Она залилась румянцем, став от этого еще красивее, а Константин, с обожанием поглядывая на невесту, сообщил, что официальное оглашение помолвки будет сделано в ближайшее время.
– Возможно, мы чересчур торопимся, но мой отпуск скоро закончится…
– Вы правильно делаете, – согласился Петр Андреевич. – Когда идет война, не стоит тратить время на формальности. Жизнь слишком непредсказуема.
Валентина подавила вздох, и Шура вспомнила, как та вчера во внезапном порыве откровенности, так непохожем на ее обычную скрытность, призналась, что больше всего на свете ей хотелось бы вообще обойтись без помолвки, а пожениться побыстрее. И даже сказала, что жаль, мол нельзя просто зайти в первую попавшуюся церковь и обвенчаться, приходится выполнять все положенные формальности, выжидать несколько месяцев помолвки, готовить приданое.
«Боже, ну кому это сейчас нужно? – говорила Валентина с непривычной горячностью. – Люди погибают каждый день, а мы все держимся за условности, соблюдаем формальности, тянем время, как будто собираемся жить вечно!» А Шура растерянно смотрела, как сестра нервно сжимает тонкие руки, как ее чистый лоб прорезает морщинка, и чувствовала, что ей становится страшно. Валентина, ее Валентина, всегда такая уверенная, спокойная и надменная, всегда так строго соблюдающая правила. Что с ней стало? Неужели она так сильно любит Костю?

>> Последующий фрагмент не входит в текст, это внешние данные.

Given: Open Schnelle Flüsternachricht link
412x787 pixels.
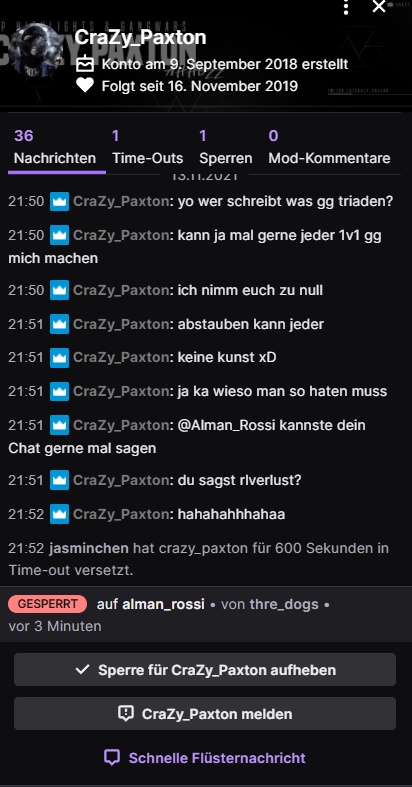Looking at the screenshot, I should 205,757.
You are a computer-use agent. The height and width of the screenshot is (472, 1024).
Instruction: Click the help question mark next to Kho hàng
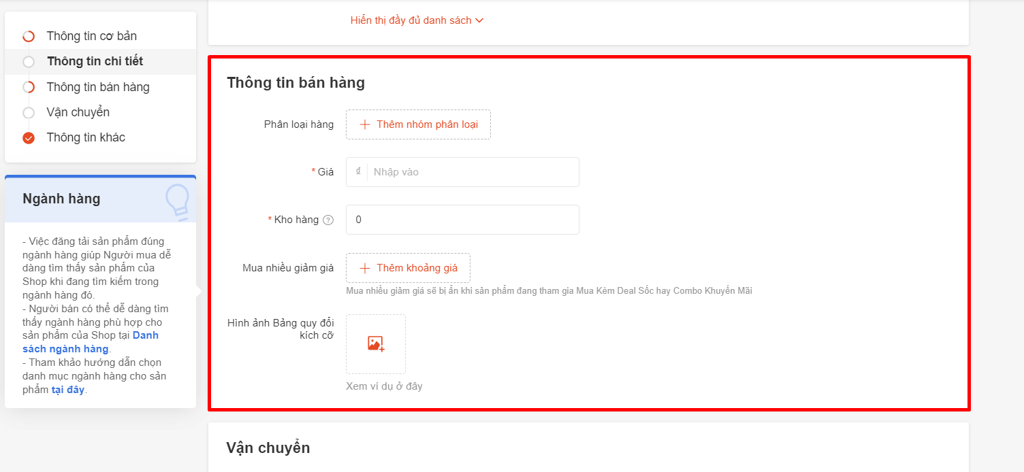pyautogui.click(x=328, y=220)
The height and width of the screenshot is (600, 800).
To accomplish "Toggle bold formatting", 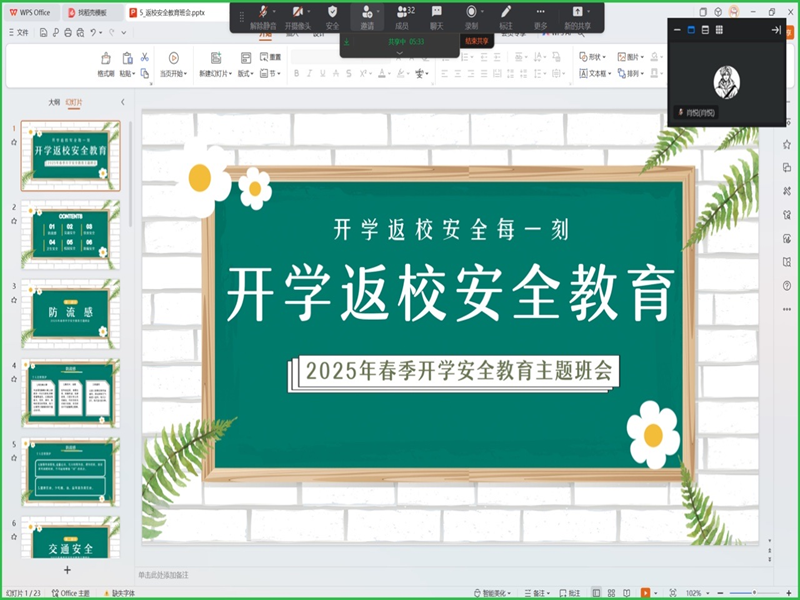I will pyautogui.click(x=297, y=74).

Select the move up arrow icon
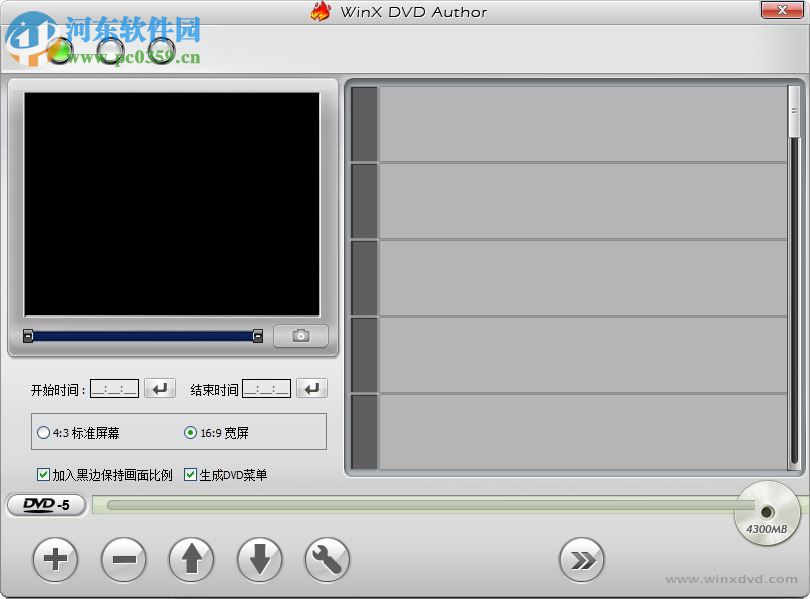191,560
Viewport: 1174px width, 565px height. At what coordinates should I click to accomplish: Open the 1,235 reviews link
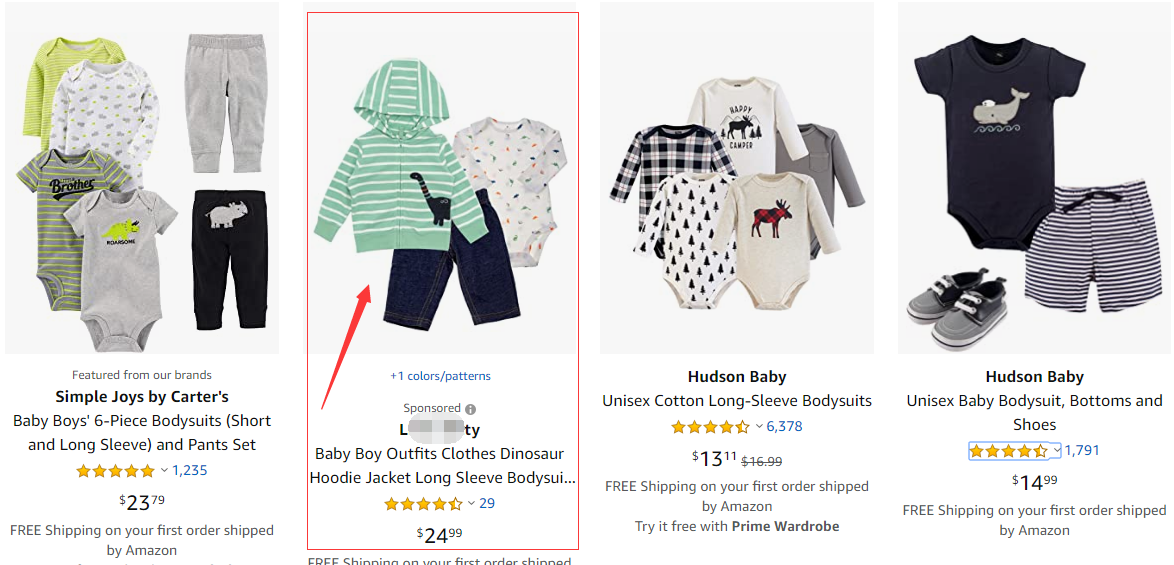[x=190, y=470]
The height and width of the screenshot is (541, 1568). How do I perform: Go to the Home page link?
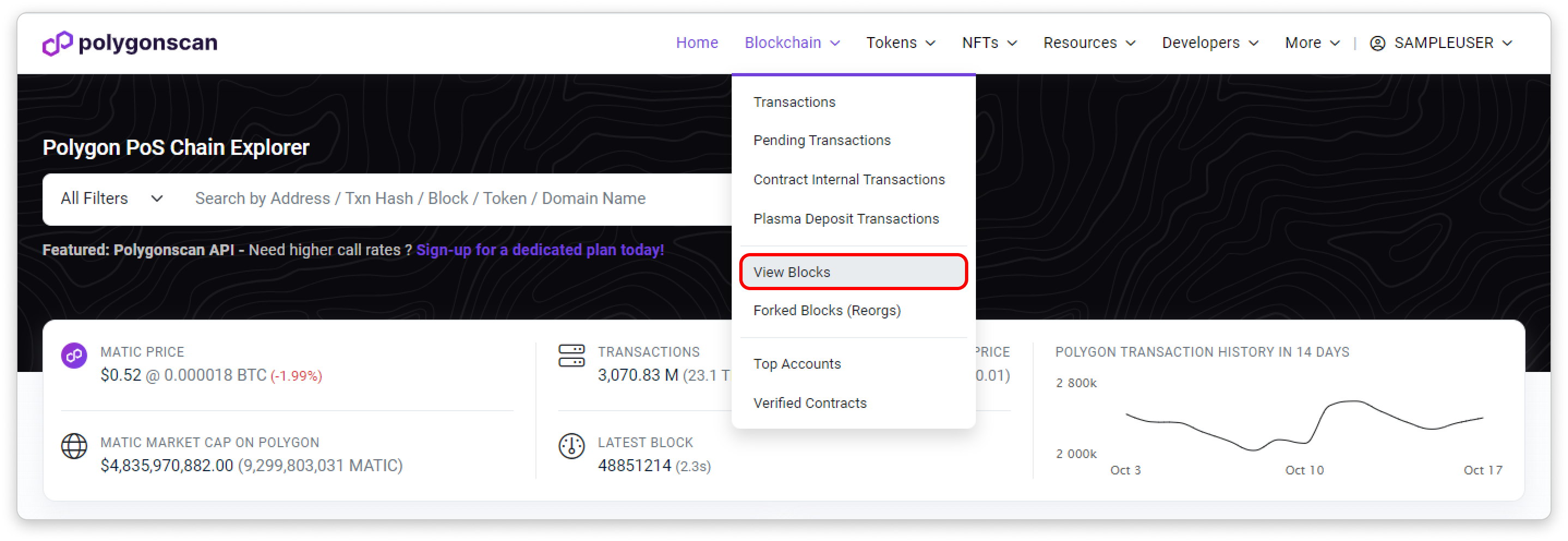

И неужели любовь так сильно влияет на человека, что ломает его, заставляет бояться будущего?
Оркестр тем временем ненадолго замолчал, а потом дирижер вновь взмахнул палочкой, и по зале полилась мелодия вальса. Сладкая, тягучая, задевающая сокровенные душевные струны. Она обволакивала и качала, словно морские волны. От такой музыки хотелось плакать и улыбаться сквозь слезы.
Валентина и Костя, не говоря ни слова, обменялись взглядами, а потом ее рука легла на его погон, и они закружились в медленном томном вальсе, уносящем их куда-то в их собственный мир, существующий только для них двоих.
Петр Андреевич как раз перед этим тоже отошел и о чем-то заговорил с Шуриным отцом, а она осталась стоять на месте, ощущая себя одной-одинешенькой на всем белом свете. Конечно, она понимала, что это неправда, это всего лишь самообман, порожденный берущими за душу рыданиями скрипок и несбывшимися девичьими фантазиями.